Amazon and Intel CEOs "Giants at the Forefront of AI Semiconductors"
Seeking to Enhance AI Semiconductor Competitiveness... Transitioning to AI-Centered Businesses
Choi Tae-won, chairman of SK Group, met with the CEOs of Amazon and Intel in the United States to explore ways to expand AI businesses such as large language models (LLM) and industrial artificial intelligence (AI).
According to SK Group on the 1st, Chairman Choi met with Andy Jassy, CEO of Amazon, last week at Amazon's headquarters in Seattle to discuss cooperation in AI and semiconductors. CEO Jassy is an AI and cloud expert who served as CEO of Amazon Web Services (AWS) and has been Amazon's CEO since 2021.
Chairman Chey Tae-won of SK Group (right) met with Andy Jassy, CEO of Amazon, at Amazon's headquarters in Seattle to discuss AI (artificial intelligence) and semiconductor collaboration. (Provided by SK Group)
On the same day, Chairman Choi posted a photo on his Instagram with CEO Jassy and Pat Gelsinger, CEO of Intel, saying, "Giants at the forefront of AI semiconductors," and added, "As they shake the world with tremendous power and speed, we must also match their pace step by step."
Chairman Choi added, "I hope many unicorns (unlisted companies valued at over 1 billion KRW) will emerge in Korea, like Anthropic created together by SK Telecom and Amazon, and Gauss Labs, a joint venture of SK Hynix and Intel." Gauss Labs is SK Hynix's industrial AI specialized subsidiary.
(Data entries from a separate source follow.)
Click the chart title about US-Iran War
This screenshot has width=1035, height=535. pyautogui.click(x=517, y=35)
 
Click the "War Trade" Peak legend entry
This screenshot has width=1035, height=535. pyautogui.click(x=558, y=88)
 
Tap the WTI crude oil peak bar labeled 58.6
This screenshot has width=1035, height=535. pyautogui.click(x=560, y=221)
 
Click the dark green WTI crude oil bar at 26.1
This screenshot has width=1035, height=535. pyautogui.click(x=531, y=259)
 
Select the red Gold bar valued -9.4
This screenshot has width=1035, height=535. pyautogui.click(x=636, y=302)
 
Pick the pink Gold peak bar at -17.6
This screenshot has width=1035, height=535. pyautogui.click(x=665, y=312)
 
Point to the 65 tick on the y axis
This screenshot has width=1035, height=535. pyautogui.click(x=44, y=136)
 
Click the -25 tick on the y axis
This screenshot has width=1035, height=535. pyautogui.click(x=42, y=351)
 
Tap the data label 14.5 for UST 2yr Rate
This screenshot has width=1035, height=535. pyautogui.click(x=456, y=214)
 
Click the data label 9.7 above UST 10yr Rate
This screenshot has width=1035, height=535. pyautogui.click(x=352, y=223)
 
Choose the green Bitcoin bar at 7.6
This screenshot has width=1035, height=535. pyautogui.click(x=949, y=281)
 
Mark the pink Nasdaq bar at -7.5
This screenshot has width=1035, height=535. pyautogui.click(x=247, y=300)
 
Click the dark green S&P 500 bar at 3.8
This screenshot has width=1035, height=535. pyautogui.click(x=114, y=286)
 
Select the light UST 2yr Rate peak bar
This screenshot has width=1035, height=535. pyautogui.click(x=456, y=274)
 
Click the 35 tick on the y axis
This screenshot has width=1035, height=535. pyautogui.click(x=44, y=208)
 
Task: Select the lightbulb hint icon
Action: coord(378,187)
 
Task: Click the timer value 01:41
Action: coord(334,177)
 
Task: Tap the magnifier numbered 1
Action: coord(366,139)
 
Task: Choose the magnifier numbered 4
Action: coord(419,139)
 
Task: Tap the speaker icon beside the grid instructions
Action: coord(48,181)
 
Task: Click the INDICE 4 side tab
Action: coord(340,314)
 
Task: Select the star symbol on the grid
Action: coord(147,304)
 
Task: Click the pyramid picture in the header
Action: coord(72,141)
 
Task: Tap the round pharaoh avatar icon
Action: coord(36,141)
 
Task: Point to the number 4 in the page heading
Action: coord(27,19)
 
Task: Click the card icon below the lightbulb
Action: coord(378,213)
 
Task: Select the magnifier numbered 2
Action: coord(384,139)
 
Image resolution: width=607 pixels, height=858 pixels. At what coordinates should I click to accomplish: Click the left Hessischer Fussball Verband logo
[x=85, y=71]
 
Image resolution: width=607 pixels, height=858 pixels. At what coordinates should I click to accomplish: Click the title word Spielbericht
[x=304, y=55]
Amazon is expanding its business across the entire AI spectrum, from semiconductor design to services, by developing its own AI semiconductors specialized for machine learning (ML) training and inference, called 'Trainium' and 'Inferentia.' These semiconductors, developed for AI, require high-performance high-bandwidth memory (HBM). SK Hynix began mass production and customer delivery of the world's first 5th generation HBM, 'HBM3E,' in March this year, leading the AI memory semiconductor market.
Chairman Choi also met with CEO Gelsinger at Intel's headquarters in San Jose to discuss cooperation in the semiconductor field. They highly valued the long-standing semiconductor partnership between SK Hynix and Intel and explored ways to expand advanced semiconductor manufacturing cooperation in the AI era.
SK Hynix, in collaboration with Intel, developed the world's fastest server DRAM 'DDR5 MCR DIMM' with speeds exceeding 8GB per second in December 2022. In January last year, they became the first in the world to certify compatibility between the 10nm-class 4th generation (1a) DDR5 server DRAM and Intel's server CPU, the '4th generation Intel Xeon Scalable Processor.' They have continued their partnership by publishing white papers and more.
Chairman Chey Tae-won of SK Group (right) met with Pat Gelsinger, CEO of Intel, at Intel's headquarters in San Jose, USA, to discuss semiconductor collaboration. (Provided by SK Group)
Intel holds a high market share in the server CPU market and has recently strengthened its AI competitiveness by launching the AI accelerator 'Gaudi 3.' It is also expanding its foundry (semiconductor contract manufacturing) business and is recognized as having world-class competitiveness across the entire spectrum from AI semiconductor design to production.
Chairman Choi, who departed for a business trip to the U.S. on the 22nd, has been meeting consecutively with local IT industry figures such as Sam Altman, CEO of OpenAI, and Satya Nadella, CEO of Microsoft (MS). He has concretized SK's AI competitiveness enhancement plans and AI business direction focused on 'people,' from semiconductors to services, with AI leaders.
In April, he met Jensen Huang, CEO of Nvidia, and in June, Wei Zhejia, chairman of TSMC, continuing efforts to build cooperative networks and seek joint business opportunities with big tech leaders.
Meanwhile, SK Group announced at its management strategy meeting held on the 28th and 29th of last month that it plans to secure 80 trillion KRW in investment funds by 2026 to invest in future growth sectors such as AI and semiconductors. SK Hynix plans to invest a total of 103 trillion KRW to strengthen its semiconductor business competitiveness, including 82 trillion KRW over five years until 2028 in AI-related business areas such as HBM.
An SK official said, "We plan to actively foster an 'AI ecosystem' encompassing everything from semiconductors to services to contribute to strengthening national competitiveness and human progress."